Bell was killed around 4 a.m. Nov. 25 by undercover officers at the Kalua Cabaret, a strip club where he was attending his bachelor party. Officers who fired at Bell testified that they thought he and his friends were armed. Police later searched the car and found no gun.

Bell, a former milk delivery man, was supposed to marry his high school sweetheart and mother of his two children later that day. She legally took his name after his death, becoming Nicole Paultre Bell.

New York police training procedures instruct officers to fire three shots, pause and reassess the situation. Under state law, police can use deadly force if they believe their lives or others' lives are in immediate danger.

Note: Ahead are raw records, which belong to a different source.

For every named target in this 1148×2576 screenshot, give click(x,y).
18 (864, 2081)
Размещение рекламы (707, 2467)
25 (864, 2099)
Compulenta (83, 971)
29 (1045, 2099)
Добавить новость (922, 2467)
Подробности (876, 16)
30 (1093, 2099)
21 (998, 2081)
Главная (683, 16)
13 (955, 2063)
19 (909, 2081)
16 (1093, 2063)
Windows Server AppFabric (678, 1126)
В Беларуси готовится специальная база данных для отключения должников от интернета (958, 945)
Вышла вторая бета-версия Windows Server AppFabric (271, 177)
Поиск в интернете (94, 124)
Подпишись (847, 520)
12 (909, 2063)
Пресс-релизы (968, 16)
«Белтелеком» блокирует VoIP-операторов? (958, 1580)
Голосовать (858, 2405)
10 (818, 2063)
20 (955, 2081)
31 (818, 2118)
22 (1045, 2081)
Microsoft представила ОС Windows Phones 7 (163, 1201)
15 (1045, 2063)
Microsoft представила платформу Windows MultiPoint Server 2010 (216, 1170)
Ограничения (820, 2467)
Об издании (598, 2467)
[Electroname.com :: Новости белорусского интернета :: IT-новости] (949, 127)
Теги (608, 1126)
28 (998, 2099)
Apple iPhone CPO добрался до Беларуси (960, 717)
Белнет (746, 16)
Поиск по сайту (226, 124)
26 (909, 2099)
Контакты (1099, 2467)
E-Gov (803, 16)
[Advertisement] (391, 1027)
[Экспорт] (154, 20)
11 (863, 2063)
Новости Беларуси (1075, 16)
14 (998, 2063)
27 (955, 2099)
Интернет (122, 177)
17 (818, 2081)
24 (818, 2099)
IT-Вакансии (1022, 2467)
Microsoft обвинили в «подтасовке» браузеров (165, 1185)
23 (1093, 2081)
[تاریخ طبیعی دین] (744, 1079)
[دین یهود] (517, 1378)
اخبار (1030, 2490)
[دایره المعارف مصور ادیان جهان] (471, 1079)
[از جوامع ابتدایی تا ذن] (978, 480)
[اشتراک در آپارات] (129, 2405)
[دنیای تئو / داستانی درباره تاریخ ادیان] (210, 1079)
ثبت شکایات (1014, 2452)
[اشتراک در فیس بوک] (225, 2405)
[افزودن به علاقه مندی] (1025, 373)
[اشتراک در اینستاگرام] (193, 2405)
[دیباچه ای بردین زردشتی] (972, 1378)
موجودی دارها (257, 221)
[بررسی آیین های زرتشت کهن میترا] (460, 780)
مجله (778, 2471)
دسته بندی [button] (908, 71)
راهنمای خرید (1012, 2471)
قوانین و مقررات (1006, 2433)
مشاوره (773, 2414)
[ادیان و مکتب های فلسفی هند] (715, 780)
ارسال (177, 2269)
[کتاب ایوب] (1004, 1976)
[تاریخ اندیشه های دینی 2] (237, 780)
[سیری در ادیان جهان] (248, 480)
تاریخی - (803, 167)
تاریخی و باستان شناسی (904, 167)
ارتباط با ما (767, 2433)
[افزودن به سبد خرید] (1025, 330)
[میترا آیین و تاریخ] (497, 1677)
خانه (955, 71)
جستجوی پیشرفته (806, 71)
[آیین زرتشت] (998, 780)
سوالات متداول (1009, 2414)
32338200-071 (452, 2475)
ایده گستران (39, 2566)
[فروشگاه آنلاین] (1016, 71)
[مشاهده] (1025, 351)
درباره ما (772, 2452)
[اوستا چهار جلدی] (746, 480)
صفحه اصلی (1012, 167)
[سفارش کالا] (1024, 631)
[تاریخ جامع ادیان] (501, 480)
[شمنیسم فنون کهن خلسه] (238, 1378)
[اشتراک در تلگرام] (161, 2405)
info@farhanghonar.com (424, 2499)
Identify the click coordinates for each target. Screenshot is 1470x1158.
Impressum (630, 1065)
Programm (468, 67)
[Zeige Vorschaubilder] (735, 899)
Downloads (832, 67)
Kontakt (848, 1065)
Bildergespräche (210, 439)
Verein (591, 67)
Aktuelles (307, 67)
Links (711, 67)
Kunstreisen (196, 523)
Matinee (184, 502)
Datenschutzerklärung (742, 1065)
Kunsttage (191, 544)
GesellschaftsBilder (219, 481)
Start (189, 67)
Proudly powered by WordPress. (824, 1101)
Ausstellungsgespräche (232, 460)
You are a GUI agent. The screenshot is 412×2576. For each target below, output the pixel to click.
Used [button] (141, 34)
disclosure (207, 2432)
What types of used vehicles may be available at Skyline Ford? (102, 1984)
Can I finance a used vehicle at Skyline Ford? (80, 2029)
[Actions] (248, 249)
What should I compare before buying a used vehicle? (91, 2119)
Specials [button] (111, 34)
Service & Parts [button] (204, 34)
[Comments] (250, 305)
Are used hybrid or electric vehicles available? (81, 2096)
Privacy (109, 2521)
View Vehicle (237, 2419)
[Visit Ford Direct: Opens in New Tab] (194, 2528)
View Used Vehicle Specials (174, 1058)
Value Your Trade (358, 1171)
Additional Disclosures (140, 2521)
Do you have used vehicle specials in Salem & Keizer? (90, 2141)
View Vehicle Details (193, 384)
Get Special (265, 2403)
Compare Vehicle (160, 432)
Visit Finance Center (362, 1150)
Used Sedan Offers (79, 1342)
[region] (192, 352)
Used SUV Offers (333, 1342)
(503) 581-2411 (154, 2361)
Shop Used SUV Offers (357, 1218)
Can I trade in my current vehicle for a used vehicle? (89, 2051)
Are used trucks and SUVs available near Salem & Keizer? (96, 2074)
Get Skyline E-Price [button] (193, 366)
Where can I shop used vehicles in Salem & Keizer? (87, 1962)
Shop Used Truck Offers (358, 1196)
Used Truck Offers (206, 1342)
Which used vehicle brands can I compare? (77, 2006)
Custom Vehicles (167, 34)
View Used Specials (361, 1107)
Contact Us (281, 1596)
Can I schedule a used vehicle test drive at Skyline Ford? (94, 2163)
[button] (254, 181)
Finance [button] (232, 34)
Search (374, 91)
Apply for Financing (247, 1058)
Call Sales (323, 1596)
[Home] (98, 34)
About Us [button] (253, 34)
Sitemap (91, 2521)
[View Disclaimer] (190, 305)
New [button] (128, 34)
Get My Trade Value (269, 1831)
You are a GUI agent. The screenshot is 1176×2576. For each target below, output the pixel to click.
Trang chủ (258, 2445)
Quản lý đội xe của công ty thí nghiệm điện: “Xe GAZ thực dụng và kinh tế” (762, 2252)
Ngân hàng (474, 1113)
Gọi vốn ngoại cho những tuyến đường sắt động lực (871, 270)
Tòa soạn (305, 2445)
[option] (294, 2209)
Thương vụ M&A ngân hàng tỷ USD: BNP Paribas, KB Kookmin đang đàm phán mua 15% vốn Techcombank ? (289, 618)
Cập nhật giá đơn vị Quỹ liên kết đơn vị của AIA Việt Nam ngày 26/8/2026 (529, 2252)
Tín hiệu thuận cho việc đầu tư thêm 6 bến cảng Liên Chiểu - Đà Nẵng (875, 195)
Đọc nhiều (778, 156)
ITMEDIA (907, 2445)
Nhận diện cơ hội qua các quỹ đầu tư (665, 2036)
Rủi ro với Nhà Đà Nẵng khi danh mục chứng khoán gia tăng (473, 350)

The 23 grand jurors considered second-degree murder, manslaughter or criminally negligent homicide charges in connection with Bell's death; and attempted murder, assault or reckless endangerment in the wounding of Bell's friends, Trent Benefield, 23, and Joseph Guzman, 31.

The shooting stirred anger and resentment reminiscent of the outrage over the 1999 death of Amadou Diallo, an African immigrant who was shot at the front door of his Bronx apartment building by four officers who mistook his wallet for a gun. They fired 41 shots, hitting Diallo 19 times. The officers were acquitted of criminal charges.

In the Bell case, the grand jury deliberated for three days, as city police remained on alert in case of tension arising from the decision. In a radio address, Mayor Michael Bloomberg said this week: "The police will be there and will ensure safety and peace on the streets of our city, and I don't even think they're going to be needed."

The streets were calm Friday night, as a snowstorm blanketed the city and residents awaited Monday's announcement.